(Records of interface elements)
****************
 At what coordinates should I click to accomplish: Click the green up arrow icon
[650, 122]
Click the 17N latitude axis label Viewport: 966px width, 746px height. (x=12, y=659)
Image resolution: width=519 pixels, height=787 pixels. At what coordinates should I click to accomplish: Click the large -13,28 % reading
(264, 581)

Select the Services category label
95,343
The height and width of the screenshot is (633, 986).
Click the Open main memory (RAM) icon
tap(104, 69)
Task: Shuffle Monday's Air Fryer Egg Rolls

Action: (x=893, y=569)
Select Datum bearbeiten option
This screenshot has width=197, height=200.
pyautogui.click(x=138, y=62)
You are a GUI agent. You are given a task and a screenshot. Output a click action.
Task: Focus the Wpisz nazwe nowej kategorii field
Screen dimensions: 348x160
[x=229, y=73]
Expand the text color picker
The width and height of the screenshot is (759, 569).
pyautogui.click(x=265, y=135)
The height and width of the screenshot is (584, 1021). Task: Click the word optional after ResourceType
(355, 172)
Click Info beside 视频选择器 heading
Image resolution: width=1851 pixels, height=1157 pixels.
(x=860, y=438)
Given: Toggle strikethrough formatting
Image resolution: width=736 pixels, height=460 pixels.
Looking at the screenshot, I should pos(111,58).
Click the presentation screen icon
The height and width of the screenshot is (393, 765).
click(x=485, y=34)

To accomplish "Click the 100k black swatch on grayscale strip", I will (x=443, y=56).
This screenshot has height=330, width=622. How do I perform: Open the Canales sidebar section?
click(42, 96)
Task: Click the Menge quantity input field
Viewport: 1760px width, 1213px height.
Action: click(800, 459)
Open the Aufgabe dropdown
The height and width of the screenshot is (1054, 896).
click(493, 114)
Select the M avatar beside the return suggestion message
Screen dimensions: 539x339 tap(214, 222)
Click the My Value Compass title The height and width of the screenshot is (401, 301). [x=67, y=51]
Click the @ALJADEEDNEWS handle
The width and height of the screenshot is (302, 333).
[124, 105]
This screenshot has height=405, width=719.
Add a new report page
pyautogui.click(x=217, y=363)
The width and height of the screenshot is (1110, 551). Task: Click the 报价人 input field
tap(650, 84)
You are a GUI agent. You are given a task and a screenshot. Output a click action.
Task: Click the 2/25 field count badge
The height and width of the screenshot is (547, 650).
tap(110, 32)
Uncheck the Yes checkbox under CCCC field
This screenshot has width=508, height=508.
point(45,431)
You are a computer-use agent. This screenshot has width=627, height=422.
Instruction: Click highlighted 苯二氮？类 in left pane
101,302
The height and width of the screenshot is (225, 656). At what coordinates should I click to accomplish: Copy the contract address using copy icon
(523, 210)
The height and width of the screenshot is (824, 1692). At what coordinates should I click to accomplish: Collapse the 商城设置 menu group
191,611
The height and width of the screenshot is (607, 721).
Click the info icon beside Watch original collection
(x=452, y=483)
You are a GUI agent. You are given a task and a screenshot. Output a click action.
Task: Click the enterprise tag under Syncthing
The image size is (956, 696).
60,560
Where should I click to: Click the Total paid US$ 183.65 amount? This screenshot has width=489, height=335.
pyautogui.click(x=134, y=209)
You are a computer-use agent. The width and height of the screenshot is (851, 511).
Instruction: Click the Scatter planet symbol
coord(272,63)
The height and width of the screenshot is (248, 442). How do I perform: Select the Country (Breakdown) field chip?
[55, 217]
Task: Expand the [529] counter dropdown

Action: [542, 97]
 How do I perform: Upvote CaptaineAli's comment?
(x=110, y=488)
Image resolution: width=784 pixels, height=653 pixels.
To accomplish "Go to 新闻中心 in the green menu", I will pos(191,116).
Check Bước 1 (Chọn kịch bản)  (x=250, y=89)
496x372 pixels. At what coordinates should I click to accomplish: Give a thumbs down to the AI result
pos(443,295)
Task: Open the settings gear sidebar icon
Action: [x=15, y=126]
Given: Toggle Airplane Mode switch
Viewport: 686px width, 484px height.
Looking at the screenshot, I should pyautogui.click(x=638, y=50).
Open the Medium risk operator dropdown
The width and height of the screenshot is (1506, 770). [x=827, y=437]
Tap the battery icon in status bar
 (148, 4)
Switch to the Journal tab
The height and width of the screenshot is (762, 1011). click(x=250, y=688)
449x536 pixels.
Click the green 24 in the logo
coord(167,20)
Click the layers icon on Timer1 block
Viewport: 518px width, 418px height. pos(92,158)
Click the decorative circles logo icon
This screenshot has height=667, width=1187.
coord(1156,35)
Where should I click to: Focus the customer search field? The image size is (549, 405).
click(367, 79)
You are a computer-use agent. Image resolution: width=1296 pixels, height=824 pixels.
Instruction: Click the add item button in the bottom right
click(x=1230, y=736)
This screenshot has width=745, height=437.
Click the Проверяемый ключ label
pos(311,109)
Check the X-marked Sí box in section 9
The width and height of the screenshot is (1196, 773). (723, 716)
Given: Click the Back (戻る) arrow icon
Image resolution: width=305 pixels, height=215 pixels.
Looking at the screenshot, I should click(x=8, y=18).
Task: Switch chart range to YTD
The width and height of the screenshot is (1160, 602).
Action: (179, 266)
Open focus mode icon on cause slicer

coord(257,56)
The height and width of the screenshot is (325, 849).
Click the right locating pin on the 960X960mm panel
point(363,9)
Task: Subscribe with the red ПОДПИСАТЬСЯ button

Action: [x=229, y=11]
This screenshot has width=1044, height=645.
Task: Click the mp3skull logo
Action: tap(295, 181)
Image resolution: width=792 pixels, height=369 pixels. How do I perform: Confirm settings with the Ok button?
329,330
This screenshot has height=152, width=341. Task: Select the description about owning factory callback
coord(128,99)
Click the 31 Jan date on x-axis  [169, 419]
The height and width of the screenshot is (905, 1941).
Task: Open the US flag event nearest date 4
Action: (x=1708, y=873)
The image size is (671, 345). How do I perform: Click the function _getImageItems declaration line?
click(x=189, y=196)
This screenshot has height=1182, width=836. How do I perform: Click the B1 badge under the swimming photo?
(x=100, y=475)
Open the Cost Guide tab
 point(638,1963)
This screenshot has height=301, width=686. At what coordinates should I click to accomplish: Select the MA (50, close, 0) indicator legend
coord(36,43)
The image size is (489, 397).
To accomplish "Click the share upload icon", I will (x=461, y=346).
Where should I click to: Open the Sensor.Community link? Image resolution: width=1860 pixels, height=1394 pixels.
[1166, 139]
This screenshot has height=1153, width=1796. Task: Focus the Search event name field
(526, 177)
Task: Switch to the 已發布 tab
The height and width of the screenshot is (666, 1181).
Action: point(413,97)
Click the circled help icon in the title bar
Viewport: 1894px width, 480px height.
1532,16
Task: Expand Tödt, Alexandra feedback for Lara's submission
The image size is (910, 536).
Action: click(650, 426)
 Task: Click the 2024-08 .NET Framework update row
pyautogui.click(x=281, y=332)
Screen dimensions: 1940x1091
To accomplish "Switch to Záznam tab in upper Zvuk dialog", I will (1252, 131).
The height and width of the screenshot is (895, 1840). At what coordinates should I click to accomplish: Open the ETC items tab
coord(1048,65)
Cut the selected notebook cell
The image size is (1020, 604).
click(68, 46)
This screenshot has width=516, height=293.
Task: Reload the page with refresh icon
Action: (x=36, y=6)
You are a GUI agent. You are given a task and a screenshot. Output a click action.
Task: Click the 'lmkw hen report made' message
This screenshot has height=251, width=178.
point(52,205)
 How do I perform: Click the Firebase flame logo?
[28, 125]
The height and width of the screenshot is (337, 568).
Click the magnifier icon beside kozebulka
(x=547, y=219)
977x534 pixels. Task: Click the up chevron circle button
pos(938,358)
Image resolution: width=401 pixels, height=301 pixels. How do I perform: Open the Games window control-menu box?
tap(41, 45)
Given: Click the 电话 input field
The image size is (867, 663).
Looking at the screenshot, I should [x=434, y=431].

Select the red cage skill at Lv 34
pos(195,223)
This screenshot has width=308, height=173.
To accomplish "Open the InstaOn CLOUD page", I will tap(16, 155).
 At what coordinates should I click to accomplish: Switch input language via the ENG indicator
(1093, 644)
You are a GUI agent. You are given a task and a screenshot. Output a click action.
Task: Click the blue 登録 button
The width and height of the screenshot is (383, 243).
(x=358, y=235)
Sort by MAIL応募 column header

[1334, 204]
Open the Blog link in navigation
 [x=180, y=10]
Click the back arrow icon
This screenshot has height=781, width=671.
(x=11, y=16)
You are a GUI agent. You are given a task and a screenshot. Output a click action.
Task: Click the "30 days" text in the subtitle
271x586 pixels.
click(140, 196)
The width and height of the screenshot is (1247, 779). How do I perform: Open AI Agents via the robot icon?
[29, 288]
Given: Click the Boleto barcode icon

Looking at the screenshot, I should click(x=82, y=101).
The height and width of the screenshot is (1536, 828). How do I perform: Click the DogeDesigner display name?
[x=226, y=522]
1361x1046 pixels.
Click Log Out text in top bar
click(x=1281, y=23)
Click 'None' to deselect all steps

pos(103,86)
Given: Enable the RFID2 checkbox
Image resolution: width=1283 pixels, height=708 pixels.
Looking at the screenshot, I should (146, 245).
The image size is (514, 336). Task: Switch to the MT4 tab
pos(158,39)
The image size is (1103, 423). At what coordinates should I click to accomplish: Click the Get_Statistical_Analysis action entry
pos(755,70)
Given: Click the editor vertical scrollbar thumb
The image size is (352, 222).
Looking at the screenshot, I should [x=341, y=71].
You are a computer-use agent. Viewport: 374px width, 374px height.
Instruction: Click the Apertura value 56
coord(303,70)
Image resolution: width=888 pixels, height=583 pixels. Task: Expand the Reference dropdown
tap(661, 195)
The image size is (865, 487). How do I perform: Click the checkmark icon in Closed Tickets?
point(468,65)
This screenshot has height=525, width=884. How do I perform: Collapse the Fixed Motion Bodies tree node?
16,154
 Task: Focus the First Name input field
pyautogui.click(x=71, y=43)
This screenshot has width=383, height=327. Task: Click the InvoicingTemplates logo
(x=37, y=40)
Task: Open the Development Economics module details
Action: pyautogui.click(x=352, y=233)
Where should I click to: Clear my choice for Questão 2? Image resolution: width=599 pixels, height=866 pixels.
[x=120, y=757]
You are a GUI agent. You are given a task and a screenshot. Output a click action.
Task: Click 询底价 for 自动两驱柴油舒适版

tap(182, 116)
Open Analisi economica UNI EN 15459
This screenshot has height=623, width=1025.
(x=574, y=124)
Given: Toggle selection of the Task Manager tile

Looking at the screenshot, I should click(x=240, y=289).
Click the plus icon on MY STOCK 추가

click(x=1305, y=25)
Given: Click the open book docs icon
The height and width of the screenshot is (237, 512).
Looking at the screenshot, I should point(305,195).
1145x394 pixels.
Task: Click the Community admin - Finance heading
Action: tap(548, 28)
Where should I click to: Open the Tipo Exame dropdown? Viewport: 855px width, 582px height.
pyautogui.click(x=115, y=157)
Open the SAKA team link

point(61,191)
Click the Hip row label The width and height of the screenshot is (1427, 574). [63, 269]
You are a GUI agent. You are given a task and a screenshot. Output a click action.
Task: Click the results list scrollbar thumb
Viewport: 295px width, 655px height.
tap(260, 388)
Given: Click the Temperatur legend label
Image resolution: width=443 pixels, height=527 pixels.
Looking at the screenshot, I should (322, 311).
****************
Find every line in the items above that contains the string "input", and copy each such line in full. Matches must have the same case.

• _SOLUTION TO THIS TASK_:
Task: Click the Menge quantity input field
The width and height of the screenshot is (1110, 551). Task: Click the 报价人 input field
Given: Click the 电话 input field
 At what coordinates should I click to accomplish: Switch input language via the ENG indicator
 Task: Focus the First Name input field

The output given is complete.